La Corte Suprema de Justicia resolvió este jueves que el juez federal Marcelo Martínez De Giorgi investigue la denuncia contra Patricia Bullrich por apremios ilegales y abuso de autoridad vinculados a un operativo de seguridad realizado durante una protesta en las inmediaciones del Congreso.
La decisión fue tomada por los jueces Horacio Rosatti, Carlos Rosenkrantz y Ricardo Lorenzetti, quienes resolvieron un conflicto de competencia entre el juzgado federal y el Juzgado Nacional en lo Criminal y Correccional N°28 sobre quién debía llevar adelante la investigación. El fallo siguió el dictamen de la Procuración General.
La causa contra Patricia Bullrich
La causa se originó a partir de una denuncia presentada por el diputado de Fuerza Patria, Horacio Pietragalla, contra Bullrich por el operativo desplegado el 4 de septiembre de 2024 en los alrededores del Congreso de la Nación. Según la presentación, en ese procedimiento “se ejerció violencia contra un grupo de manifestantes”.
Ese día, organizaciones piqueteras se movilizaron contra el veto presidencial a la Ley de Movilidad Jubilatoria. Durante la protesta, los manifestantes avanzaron sobre la calle y las fuerzas federales aplicaron el protocolo antipiquetes para liberar el tránsito. Hubo enfrentamientos y cerca de treinta heridos, entre ellos ocho periodistas, mientras Bullrich seguía el operativo. Tras los hechos, Pietragalla presentó la denuncia en Comodoro Py.

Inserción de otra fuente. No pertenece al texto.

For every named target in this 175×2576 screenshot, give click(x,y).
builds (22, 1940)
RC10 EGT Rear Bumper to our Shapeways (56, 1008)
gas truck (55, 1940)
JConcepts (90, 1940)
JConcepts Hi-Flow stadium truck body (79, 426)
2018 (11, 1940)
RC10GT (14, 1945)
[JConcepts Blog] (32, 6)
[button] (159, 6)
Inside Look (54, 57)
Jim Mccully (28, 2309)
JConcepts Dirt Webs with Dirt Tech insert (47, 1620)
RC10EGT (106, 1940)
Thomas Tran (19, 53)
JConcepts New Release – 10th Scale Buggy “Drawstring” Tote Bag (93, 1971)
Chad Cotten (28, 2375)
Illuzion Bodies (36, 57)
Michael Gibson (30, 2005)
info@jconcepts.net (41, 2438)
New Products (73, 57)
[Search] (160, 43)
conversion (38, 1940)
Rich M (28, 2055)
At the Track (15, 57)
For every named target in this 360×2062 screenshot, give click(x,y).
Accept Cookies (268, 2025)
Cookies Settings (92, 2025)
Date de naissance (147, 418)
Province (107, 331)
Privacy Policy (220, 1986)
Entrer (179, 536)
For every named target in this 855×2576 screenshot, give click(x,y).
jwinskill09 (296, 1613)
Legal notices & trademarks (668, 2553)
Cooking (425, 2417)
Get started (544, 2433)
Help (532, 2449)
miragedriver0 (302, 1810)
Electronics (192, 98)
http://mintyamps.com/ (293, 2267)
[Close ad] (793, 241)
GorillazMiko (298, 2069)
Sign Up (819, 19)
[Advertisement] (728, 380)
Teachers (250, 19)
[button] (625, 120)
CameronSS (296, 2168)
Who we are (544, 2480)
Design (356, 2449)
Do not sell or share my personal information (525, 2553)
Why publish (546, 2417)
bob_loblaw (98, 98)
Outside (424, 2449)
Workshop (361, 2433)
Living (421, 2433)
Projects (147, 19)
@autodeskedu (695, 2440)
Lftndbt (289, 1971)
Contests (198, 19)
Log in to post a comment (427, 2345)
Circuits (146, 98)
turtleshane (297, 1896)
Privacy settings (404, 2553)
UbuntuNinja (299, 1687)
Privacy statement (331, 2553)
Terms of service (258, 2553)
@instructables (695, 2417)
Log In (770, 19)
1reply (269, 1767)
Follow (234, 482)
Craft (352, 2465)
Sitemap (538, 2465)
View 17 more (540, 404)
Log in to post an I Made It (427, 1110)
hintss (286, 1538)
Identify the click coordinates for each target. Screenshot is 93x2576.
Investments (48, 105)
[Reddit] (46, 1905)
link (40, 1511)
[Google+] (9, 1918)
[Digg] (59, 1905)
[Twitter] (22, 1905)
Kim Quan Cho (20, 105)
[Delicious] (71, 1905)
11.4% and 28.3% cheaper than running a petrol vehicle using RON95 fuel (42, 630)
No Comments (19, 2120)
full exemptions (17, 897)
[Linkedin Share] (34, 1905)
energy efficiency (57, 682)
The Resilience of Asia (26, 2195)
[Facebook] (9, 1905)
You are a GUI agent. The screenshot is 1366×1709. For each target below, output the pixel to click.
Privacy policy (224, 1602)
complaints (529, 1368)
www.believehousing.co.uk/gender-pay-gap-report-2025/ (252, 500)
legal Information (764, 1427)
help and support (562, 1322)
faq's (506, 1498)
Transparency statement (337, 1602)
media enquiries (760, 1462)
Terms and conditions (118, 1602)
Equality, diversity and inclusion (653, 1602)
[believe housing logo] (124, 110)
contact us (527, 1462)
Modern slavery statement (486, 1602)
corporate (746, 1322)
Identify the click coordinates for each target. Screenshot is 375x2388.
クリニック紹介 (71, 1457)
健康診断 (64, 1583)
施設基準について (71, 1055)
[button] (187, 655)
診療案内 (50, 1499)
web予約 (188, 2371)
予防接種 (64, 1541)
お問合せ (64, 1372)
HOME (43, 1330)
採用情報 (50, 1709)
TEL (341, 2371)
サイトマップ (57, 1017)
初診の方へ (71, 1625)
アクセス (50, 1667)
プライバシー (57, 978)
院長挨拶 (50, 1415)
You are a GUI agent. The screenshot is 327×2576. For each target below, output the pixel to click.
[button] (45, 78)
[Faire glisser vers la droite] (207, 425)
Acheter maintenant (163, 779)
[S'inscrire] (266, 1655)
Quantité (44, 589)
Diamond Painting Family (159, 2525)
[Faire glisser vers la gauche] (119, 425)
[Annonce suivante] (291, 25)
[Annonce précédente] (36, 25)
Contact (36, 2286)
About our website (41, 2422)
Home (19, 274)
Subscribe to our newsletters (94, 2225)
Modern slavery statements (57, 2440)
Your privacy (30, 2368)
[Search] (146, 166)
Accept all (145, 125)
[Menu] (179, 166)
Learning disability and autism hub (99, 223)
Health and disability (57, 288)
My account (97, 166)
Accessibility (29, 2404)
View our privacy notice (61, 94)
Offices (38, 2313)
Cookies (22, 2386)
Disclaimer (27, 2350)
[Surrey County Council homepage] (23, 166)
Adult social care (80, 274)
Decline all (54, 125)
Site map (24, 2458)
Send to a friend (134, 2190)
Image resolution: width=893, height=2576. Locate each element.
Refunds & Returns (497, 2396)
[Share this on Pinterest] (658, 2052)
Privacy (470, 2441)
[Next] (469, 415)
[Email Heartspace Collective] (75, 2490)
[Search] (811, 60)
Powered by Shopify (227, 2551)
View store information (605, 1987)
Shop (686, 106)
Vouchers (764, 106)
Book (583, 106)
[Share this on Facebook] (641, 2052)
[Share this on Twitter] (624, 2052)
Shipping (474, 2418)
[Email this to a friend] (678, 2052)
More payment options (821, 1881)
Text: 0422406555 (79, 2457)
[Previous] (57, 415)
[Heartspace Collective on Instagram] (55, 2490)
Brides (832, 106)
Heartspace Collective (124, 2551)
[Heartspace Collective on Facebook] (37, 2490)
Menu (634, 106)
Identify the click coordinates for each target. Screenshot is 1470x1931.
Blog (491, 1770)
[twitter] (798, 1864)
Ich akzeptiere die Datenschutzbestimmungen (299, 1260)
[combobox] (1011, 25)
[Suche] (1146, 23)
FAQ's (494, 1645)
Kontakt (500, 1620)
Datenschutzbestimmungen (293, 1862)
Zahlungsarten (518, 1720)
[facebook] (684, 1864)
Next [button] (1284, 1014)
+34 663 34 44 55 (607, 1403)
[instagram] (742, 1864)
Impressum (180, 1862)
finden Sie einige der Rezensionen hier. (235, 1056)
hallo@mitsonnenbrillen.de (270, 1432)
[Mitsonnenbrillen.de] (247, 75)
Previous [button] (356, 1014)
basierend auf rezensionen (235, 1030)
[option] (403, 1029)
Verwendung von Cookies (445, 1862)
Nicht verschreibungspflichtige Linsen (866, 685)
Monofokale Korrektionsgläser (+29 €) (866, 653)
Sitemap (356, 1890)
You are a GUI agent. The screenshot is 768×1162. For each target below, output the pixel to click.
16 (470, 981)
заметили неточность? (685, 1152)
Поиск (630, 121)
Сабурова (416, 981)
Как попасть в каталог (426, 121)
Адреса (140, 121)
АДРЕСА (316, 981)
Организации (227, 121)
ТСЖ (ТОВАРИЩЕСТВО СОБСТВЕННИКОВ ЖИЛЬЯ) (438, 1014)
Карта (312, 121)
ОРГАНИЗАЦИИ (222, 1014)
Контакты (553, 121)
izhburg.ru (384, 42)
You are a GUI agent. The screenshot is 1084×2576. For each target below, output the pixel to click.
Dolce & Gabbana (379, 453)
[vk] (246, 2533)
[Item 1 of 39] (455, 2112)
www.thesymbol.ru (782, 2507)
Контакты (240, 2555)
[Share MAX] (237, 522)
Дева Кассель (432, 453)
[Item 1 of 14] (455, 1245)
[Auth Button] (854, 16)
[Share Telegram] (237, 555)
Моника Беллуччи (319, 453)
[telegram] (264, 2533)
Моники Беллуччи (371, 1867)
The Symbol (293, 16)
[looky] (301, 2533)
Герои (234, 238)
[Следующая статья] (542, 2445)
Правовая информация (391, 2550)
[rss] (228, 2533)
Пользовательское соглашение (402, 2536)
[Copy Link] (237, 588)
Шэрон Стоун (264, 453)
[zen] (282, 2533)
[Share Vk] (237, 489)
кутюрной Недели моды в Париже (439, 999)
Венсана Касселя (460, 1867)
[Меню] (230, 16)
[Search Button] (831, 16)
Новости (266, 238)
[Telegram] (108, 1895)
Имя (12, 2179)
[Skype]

Cuando el expediente llegó a su juzgado, Martínez De Giorgi consideró que el caso se relacionaba con la validez de la resolución 943/2023 del Ministerio de Seguridad, que estableció el protocolo de actuación ante cortes de calles. Por ese motivo, decidió declinar su competencia y derivar la causa a la justicia ordinaria, que había intervenido previamente en un habeas corpus preventivo vinculado con esa normativa.
Sin embargo, desde el fuero nacional en lo criminal y correccional rechazaron asumir el caso. Argumentaron que “el objeto, la pretensión y el trámite” de aquella causa eran distintos a los de una denuncia por delito de acción pública, y que por lo tanto no correspondía aplicar las reglas de conexidad. También sostuvieron que investigar la conducta de una ministra nacional por actos vinculados a su función corresponde a la justicia federal.
El conflicto llegó así a la Corte Suprema. En su dictamen, el procurador Eduardo Casal sostuvo que la respuesta del juez de instrucción era correcta y señaló que la eventual coincidencia en una cuestión jurídica no modifica las reglas de competencia ni justifica la acumulación de expedientes.
Finalmente, el máximo tribunal aceptó ese criterio y resolvió que el expediente permanezca en el juzgado federal de Martínez De Giorgi, quien deberá continuar con la investigación.